Electronic-Resonance Coherent Anti-Stokes Raman Scattering Spectroscopy and Microscopy

Advanced optical microscopy techniques, such as fluorescence and vibrational imaging, play a key role in science and technology. Both the sensitivity and the chemical selectivity are important for applications of these methods in biomedical research. However, there are few bioimaging techniques that could offer vibrational sensitivity and selectivity simultaneously.
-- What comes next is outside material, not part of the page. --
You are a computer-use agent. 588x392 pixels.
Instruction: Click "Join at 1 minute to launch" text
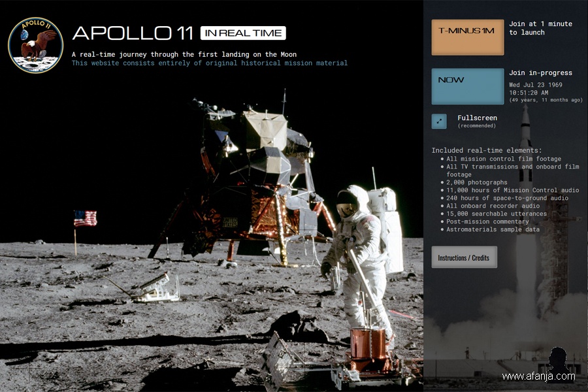click(x=540, y=28)
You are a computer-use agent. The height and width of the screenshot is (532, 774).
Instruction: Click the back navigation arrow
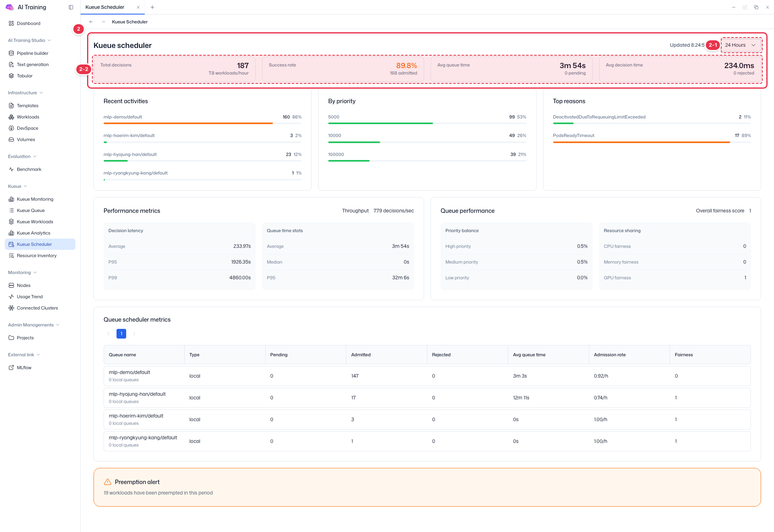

Here, we demonstrate electronic-resonance coherent anti-Stokes Raman scattering (ER-CARS) spectroscopy and microscopy with high sensitivity and high selectivity by using lock-in detection. With this ER-CARS strategy, we observed the low-wavenumber Raman spectra of various infrared dyes in solution at ultralow vibrational frequencies (from ∼20 to 330 cm–1) using a sharp edge filter and impulsive CARS excitation at low input power. We demonstrate low-frequency ER-CARS imaging of cells stained with infrared dyes using only 200 mW of input power, fundamentally mitigating photobleaching issues. We also show the application of ER-CARS in the detection of nonfluorescent molecules. Finally, we demonstrate the chemically selective capabilities of ER-CARS microscopy by imaging tissues stained with two different infrared dyes. These ER-CARS spectroscopy and microscopy results pave the way toward ultrasensitive Raman imaging of biological systems and present a pathway toward highly multiplexed selective imaging.